Data extracted from a collection
--------------------------------------------------

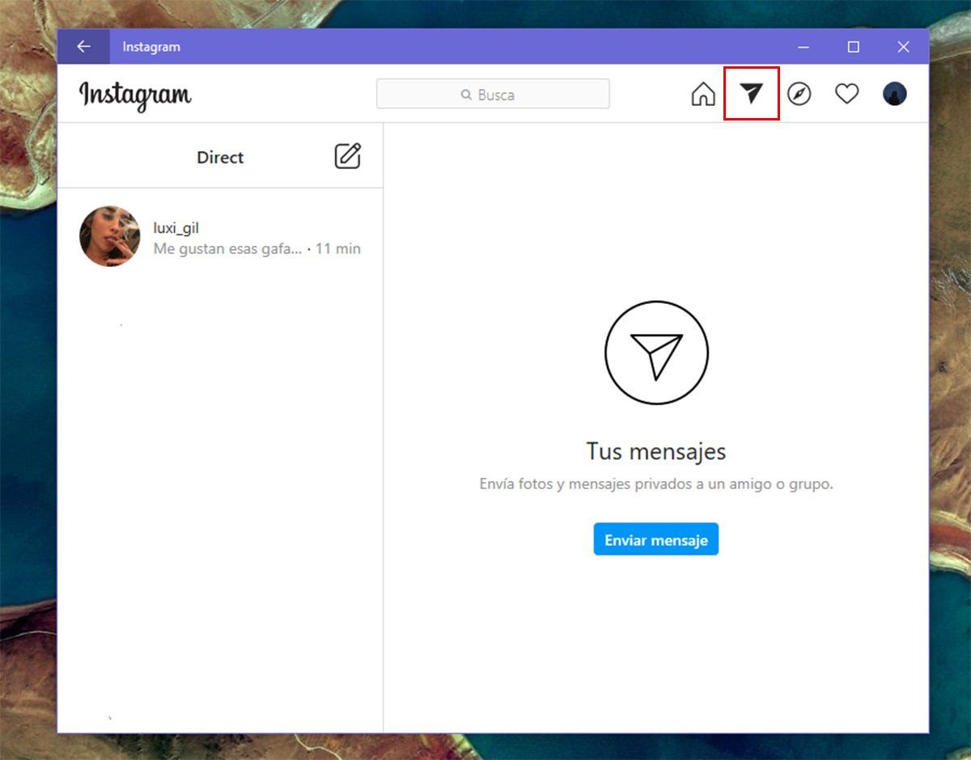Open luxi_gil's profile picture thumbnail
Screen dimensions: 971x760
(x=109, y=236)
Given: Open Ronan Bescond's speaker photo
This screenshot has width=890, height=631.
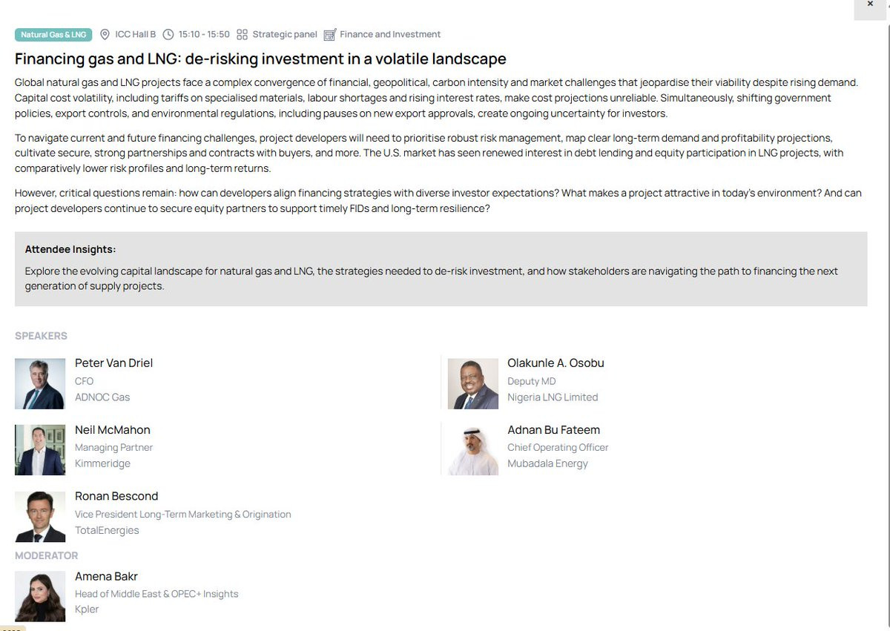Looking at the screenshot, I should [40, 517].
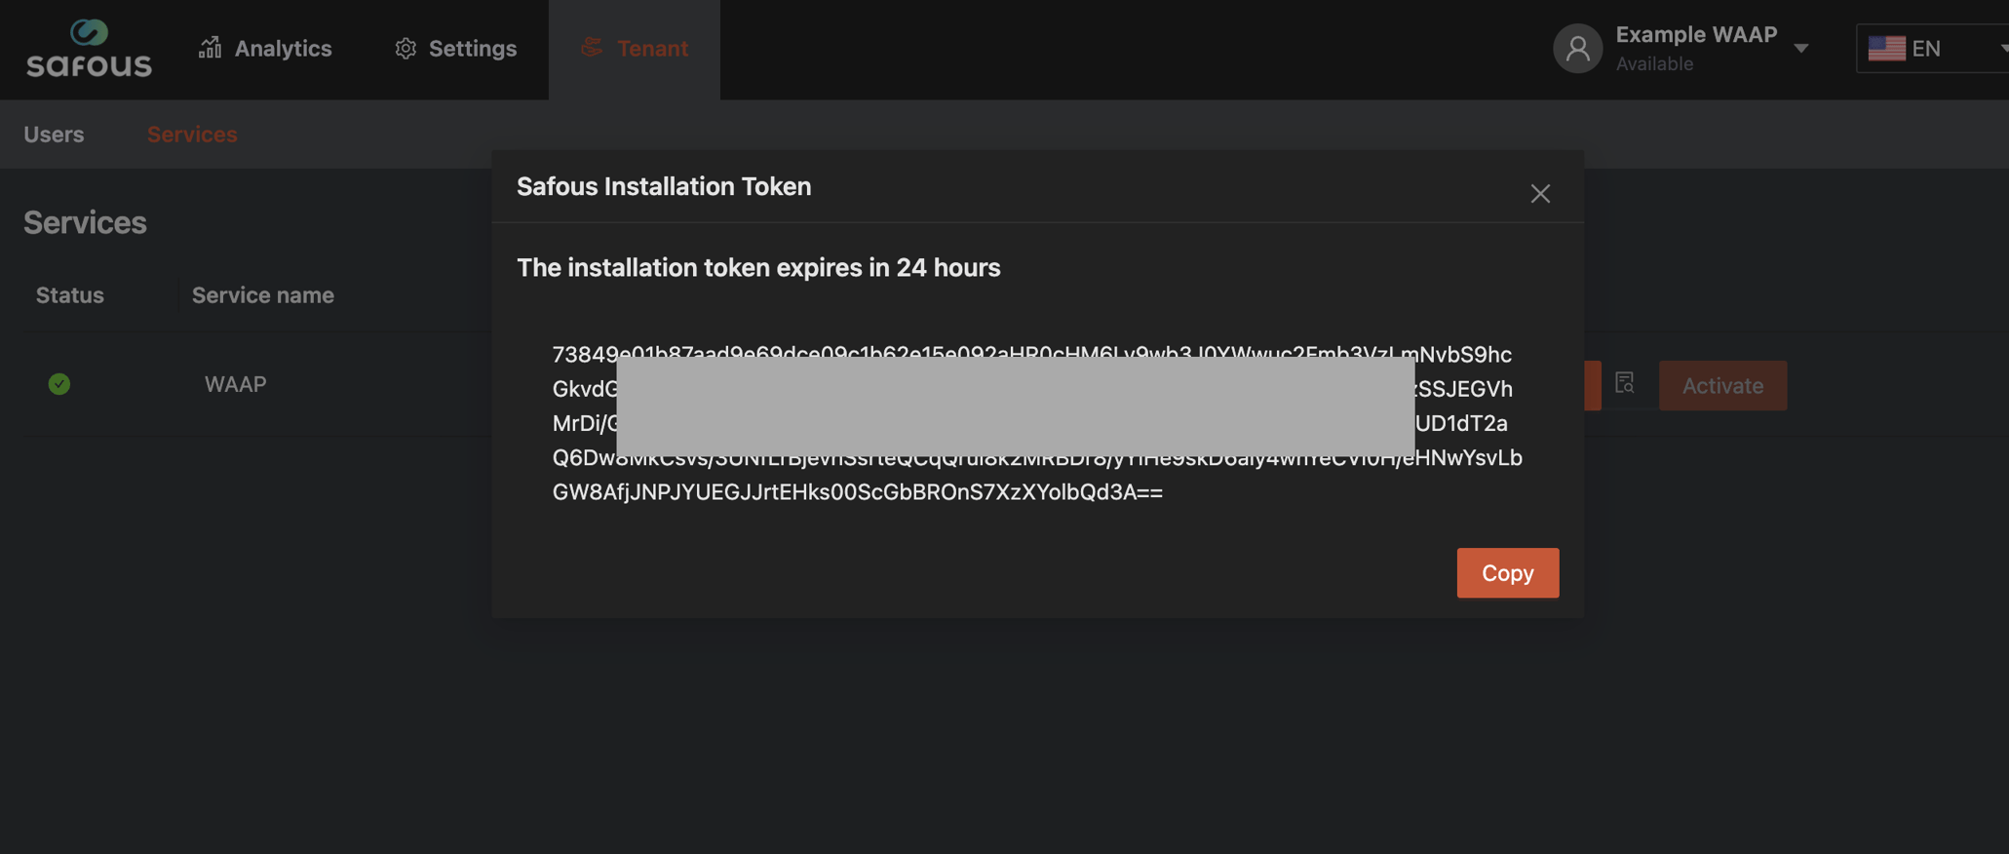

--------------------------------------------------

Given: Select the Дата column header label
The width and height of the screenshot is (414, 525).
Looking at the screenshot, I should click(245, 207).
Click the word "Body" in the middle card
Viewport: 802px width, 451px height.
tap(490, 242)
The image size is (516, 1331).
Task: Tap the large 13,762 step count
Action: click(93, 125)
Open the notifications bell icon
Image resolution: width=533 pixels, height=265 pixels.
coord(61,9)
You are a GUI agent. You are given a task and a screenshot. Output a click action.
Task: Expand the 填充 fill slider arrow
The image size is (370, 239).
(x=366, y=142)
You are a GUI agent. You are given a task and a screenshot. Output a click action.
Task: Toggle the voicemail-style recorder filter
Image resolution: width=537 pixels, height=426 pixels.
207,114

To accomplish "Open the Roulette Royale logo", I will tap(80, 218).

--------------------------------------------------

*STATED PROBLEM:* Copy the entries from the line with "Open luxi_gil's profile picture thumbnail" to the line with "Looking at the screenshot, I should [40, 517]." word for word, leaving out the pictures.

*OUTPUT:*
Open luxi_gil's profile picture thumbnail
Screen dimensions: 971x760
(x=109, y=236)
Given: Open Ronan Bescond's speaker photo
This screenshot has width=890, height=631.
Looking at the screenshot, I should [40, 517].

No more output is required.